Turner states that he doesn’t think this experience “gives us anything to go on as historians” for the materiality or physicality of the plates. Even if Martin Harris later indicated he saw them with “spiritual eyes” rather than “physical eyes,” Turner considers the distinction largely beside the point for him, as any description of an angel showing plates falls into a “visionary context” where “the physicality almost seems to be beside the point.” He suggests Joseph had a “remarkable aspect of his religious spiritual leadership” in being able to help others share in his vision.

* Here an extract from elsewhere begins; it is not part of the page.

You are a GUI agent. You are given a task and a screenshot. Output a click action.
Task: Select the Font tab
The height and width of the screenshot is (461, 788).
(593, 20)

◦ For the Eight Witnesses, despite their more physical claims of having “handled them with our hands” and “hefted them,” Turner still concludes that their experience was “still a visionary experience despite the physicality of their language.” He believes Joseph could “make the immaterial real for them” and draws an analogy to the Catholic Eucharist, where bread and wine become the body and blood of Christ, suggesting a transformation of something immaterial into something perceived as real. While acknowledging it as a “pretty good piece of evidence” on its face, he ultimately views it as “not empirical proof of actual golden plates.”
• Plates Not Integral to Translation: Turner highlights that the plates “were not material to the translation process.” He points to Oliver Cowdery’s statement that Joseph’s procedure was to put his face into a hat, look at a seer stone, and receive interpretation in his mind. The fact that Joseph did not even bother to bring the “plates or the object that is a stand-in for the plates” when moving from Harmony to Fayette, and that the Whitmers did not seem to need “explicitly physical confirmation,” reinforces Turner’s view that the plates’ physical presence was not necessary. He notes that “the plates become just even less integral to the process” during the second Book of Mormon translation attempt.
• Joseph Smith’s Behavior and the Mysterious Object: Turner considers “the way that Joseph behaves… with this mysterious object” as another reason for his conclusion. The fact that the object was “not integral to the translation” and the secrecy surrounding it contribute to his skepticism. He also notes the “shift” where plates were initially buried in a barrel of beans for transport but later allegedly “carried there by one of the ancient Nephites” or an angel, which he finds inconsistent.
• Examination of the Book of Mormon Itself: Turner also states that “an examination of the Book of Mormon itself” contributes to his conclusion. He reads the Book of Mormon as a “19th-century text,” which leads him to be skeptical about the plates.
• The “Tangible Thing”: For Turner, the truly “remarkable tangible thing” Joseph Smith produced was the long manuscript of the Book of Mormon, not the physical plates. He believes that “the heftiness of what Joseph produces in terms of the book that is probably the single thing that convinces most people about the reality of the plates.”
In summary, despite the claims of witnesses, Turner’s historical analysis leads him to believe that the “gold plates” were not a tangible, physical artifact in the ordinary sense, but rather part of a “visionary experience” that Joseph Smith was uniquely able to facilitate for others.